Borrower takes a photo during the loan conversation. DocSense processes it in real-time — extracting fields, validating data, and asking clarifying questions if information is missing or unclear. No separate upload flow needed.
Automatically flags inconsistencies across documents: name mismatch between Aadhaar and PAN, address discrepancy between utility bill and loan application, Udyam number format validation, GSTIN status check. Catches errors before they reach the underwriter.

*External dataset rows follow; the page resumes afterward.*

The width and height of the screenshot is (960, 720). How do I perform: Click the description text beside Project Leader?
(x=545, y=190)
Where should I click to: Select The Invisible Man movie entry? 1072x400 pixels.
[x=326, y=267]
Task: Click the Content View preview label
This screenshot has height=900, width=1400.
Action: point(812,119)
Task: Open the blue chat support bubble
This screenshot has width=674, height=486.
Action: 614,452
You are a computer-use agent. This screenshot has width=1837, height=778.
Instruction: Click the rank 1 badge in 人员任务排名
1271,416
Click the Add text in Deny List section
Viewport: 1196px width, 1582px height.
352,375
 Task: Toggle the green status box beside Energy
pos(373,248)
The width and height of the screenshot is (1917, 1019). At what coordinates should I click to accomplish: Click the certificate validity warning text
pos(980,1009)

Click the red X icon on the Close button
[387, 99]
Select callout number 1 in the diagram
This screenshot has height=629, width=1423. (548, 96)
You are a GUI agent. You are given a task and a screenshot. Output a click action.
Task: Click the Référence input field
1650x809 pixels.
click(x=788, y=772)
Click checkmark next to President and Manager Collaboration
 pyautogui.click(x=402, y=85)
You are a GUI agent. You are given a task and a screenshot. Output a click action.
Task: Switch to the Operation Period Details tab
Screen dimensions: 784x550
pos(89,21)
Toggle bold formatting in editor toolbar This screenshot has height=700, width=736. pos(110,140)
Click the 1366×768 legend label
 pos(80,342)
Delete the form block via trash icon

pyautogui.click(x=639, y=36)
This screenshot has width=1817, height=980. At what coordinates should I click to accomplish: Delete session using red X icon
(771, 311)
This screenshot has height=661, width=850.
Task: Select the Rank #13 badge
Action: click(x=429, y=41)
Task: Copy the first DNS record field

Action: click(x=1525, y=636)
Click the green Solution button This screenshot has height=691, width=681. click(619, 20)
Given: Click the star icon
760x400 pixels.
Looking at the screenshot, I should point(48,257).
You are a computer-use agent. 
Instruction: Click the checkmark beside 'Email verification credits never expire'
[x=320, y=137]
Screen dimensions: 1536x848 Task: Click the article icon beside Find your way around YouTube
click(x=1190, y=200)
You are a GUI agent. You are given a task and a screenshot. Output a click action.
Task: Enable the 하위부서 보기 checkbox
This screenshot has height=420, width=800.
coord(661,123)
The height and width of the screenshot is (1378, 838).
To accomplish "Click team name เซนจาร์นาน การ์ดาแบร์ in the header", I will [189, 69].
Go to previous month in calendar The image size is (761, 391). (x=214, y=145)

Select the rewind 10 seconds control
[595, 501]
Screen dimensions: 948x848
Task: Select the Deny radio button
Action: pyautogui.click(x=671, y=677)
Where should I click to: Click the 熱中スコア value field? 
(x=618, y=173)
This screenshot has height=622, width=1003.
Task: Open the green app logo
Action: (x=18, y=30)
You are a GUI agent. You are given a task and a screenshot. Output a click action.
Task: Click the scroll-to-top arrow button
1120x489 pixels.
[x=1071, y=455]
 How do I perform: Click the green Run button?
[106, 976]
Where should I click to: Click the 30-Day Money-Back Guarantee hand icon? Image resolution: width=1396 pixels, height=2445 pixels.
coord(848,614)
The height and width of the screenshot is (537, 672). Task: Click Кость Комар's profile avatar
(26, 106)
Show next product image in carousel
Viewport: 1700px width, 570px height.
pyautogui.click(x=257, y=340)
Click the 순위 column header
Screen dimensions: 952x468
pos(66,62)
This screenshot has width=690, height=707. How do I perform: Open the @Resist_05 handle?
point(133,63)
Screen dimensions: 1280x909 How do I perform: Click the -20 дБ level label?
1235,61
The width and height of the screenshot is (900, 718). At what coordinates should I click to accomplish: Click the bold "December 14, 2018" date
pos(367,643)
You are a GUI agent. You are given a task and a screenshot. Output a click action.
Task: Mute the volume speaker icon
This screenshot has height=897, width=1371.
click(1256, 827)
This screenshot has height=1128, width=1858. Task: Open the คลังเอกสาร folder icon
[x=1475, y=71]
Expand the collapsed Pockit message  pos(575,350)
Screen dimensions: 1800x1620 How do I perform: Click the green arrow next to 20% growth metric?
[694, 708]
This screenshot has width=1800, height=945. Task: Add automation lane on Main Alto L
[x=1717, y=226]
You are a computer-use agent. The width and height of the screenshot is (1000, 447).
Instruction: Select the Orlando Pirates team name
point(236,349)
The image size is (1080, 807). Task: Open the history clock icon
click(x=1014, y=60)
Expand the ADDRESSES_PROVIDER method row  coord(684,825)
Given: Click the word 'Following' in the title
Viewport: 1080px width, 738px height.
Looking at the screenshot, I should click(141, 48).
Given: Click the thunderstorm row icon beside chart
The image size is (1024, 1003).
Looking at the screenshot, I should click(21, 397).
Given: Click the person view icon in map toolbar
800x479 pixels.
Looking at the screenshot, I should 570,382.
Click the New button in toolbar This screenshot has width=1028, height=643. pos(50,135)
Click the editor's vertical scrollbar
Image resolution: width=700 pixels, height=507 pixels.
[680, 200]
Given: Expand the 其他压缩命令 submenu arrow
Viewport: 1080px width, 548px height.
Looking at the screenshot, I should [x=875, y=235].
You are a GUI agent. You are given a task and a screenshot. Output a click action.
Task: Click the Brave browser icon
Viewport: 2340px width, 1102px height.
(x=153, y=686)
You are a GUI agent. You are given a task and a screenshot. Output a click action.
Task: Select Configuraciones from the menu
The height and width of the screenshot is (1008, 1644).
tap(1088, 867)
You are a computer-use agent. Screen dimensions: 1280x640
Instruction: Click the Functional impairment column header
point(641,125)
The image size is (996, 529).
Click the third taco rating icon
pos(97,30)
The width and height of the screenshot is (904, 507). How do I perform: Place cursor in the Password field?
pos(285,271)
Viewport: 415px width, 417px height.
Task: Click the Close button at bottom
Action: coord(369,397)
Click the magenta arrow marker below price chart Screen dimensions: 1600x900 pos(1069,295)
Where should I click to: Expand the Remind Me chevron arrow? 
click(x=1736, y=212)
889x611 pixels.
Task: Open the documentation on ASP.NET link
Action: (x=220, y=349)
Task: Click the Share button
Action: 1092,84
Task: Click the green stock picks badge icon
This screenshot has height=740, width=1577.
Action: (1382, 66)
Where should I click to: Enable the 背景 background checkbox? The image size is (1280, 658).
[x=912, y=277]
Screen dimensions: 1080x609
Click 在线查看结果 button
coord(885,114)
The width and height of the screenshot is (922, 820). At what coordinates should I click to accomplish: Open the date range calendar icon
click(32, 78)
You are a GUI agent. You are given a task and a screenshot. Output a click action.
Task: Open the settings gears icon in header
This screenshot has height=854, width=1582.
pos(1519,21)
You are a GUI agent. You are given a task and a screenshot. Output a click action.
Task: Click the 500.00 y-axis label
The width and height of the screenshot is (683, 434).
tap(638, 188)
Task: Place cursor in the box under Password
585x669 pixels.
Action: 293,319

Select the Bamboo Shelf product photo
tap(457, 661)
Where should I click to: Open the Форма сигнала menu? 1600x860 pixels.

PP-OCRv5 supports Hindi (Devanagari), Bengali, Tamil, Telugu, Kannada, Malayalam, Gujarati, Marathi, Odia, Punjabi (Gurmukhi), and English — in a single model. Code-switched documents (Hindi headers with English body text) handled natively.
Bank statements, financial statements, GST returns — all rely on table parsing. PP-StructureV3's table recognition handles complex layouts including merged cells, nested headers, and multi-page tables that span across scanned pages.
Flags documents with potential tampering: inconsistent fonts, pixel-level editing artifacts, misaligned text. Also detects expired documents, invalid format numbers (wrong Aadhaar check digit, invalid PAN format), and incomplete submissions.
Extending PaddleOCR's handwriting recognition for Devanagari script — critical for rural loan applications where borrowers fill forms by hand. Training on field-collected samples from Jharkhand, UP, and Bihar. This is one of the hardest unsolved problems in Indian document AI.